Iceberg, Clive Cussler (1975). I’ve a feeling the first Clive Cussler novel I read was Mayday, but the story of Iceberg has remained with me while that one’s story has not. I include a Cussler novel in this list for cautionary reasons. I was a big fan of his formula of readable techno-thrillers for many years. True, Dirk Pitt became increasingly implausible as a protagonist, turning almost superhuman sometime in the mid-1990s. That was sort of forgivable. But Cussler became so powerful a writer, he a) formed an atelier, in which others wrote novels to his instruction, and b) editors refused to touch his prose, which, unedited, was really very bad. Cussler has had an interesting career, but any book with his name on the cover published after 2000 is basically unreadable.

The Complete Book of Science Fiction and Fantasy Lists, Malcolm Edwards & Maxim Jakubowski (1983). I am an inveterate list-maker – like, er, this one – and an avid consumer of lists created by other people. The Complete Book of Science Fiction and Fantasy Lists is exactly what its title says, and it provided me with the titles of many books I could hunt for that I’d otherwise not known about. And then tick them off once I’d either bought a copy or read a copy. This is the stuff of life.

Radix, AA Attanasio (1981). The copy of this I own is the 1982 Corgi trade paperback, which I likely bought within a year or two of its release. The book made me a fan of Attanasio’s work, but he has had a varied career and I later stopped reading him so assiduously. A fairly recent reread of Radix proved… interesting. While the novel wasn’t as good as I remembered it, I found its ideas much more interesting. These days, I’d probably classify it as an undiscovered classic.

The Barbie Murders, John Varley (1980). This may well have been a purchase from the school bookshop. Or I may have bought it in a Nottingham bookshop. Ether way, I’ve been a fan of Varley’s fiction since first reading it, and the title story remains a favourite sf short story. I have read pretty much everything Varley has written, but I think his best years are behind him. A recent novel was definitely as good as anything he wrote back in the 1970s and 1980s, if not better, but it wasn’t set in the Eight Worlds, and that’s a universe I really love.

Serpent’s Reach, CJ Cherryh (1980).

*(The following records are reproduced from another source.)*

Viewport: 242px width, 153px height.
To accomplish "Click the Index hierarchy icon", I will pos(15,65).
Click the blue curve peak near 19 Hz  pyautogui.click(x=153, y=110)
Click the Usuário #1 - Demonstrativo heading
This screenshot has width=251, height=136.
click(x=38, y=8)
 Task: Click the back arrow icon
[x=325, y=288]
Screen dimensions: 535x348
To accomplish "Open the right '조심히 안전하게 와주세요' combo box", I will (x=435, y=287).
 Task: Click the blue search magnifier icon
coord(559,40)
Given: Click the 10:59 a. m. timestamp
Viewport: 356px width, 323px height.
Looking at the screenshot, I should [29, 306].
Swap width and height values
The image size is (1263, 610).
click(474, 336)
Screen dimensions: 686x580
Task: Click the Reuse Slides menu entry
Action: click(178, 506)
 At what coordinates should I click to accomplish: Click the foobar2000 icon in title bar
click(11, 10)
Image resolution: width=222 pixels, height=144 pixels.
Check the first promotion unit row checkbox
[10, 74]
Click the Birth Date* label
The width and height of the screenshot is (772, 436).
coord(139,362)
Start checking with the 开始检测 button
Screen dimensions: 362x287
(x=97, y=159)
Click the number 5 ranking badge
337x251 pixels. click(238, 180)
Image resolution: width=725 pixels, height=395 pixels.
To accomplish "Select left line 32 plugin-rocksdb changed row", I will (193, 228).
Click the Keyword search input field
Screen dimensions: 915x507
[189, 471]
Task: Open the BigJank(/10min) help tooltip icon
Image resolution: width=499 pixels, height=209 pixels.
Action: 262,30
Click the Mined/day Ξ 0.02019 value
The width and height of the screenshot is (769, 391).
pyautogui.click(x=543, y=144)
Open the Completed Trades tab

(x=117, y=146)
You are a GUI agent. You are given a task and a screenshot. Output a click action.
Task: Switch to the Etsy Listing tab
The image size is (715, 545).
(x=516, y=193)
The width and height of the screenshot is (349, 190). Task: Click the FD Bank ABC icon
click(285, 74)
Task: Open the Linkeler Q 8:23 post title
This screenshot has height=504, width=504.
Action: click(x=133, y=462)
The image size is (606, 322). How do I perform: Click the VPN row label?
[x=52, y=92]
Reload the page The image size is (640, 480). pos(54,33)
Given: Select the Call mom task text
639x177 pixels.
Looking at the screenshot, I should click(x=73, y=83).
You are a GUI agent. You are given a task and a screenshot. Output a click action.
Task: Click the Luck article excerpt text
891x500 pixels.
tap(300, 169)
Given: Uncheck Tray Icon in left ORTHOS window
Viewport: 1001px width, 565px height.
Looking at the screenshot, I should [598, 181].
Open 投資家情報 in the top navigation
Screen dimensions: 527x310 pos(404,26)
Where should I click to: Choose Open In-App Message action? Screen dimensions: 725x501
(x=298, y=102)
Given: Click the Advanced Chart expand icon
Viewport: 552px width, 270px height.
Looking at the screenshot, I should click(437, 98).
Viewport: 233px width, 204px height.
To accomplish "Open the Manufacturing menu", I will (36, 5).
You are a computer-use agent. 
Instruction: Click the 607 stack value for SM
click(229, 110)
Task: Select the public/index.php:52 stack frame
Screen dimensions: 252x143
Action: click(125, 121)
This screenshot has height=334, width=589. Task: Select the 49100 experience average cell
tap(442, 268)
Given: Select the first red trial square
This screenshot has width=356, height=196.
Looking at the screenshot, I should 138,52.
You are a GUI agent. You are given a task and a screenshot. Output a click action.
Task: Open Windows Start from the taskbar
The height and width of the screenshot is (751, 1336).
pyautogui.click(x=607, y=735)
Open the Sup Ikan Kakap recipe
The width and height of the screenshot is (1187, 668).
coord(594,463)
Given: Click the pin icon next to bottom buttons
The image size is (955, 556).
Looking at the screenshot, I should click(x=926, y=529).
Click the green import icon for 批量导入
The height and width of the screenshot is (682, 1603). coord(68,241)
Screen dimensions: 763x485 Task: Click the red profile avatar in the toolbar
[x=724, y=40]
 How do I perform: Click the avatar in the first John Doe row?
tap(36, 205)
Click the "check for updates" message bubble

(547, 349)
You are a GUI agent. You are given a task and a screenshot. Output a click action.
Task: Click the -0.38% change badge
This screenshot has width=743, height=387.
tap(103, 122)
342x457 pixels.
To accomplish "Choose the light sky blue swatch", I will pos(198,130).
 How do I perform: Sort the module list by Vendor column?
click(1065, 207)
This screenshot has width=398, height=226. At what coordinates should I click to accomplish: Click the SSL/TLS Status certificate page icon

My memory says the first Cherryh novel I read was The Faded Sun omnibus but that wasn’t published until 1987 and I’m pretty certain I’d read her before then. I know Serpent’s Reach was an early read, and one that especially appealed to me. It’s a fairly common narrative for science fiction, and one that no doubt explains the genre’s appeal for many. An outsider proves to have a special talent – it’s always in-built, of course, never learned – that helps her save her world. I’ve been a fan of Cherryh’s books ever since.

The Science Fiction Sourcebook, David Wingrove (1984). The only thing better than a list is, of course, an annotated list. The Science Fiction Sourcebook is a run – well, more of a gallop – through the old and new classics of the genre, with commentary and even a scoring of stars against several criteria (my copy is in storage, so I can’t check what those criteria were, although I remember “literary merit” was one). The Science Fiction Sourcebook introduced me to a lot of sf I had not heard of previously. I’ve not looked at it recently, I admit, and I suspect I would disagree with many of its recommendation. But not all of  them.

The War for Eternity, Christopher Rowley (1983)
Under a Calculating Star, John Morressy (1975)
Where Time Winds Blow, Robert Holdstock (1981). A mixed bunch, but I became a fan, to varying degrees of all three writers. Where Time Winds Blow remains a favourite sf novel, and I had the opportunity to tell Holdstock as much and get him to sign a copy. Rowley was never perhaps a favourite writer but one whose oeuvre I was keen to explore, but unfortunately the bulk of his work was published only in the US, not in the UK. So he was one of the first writers whose books I had to hunt for. Morressy, on the other hand, was published in the UK – at least his Sternverein novels were, and they’re the good ones. Under a Calculating Star is set in a universe Morressy used in several other novels, something which very much plugged into my love of Traveller and science fiction RPGs. (For the record, Morressy’s Frostworld and Dreamfire is a much better novel, and well worth reading.)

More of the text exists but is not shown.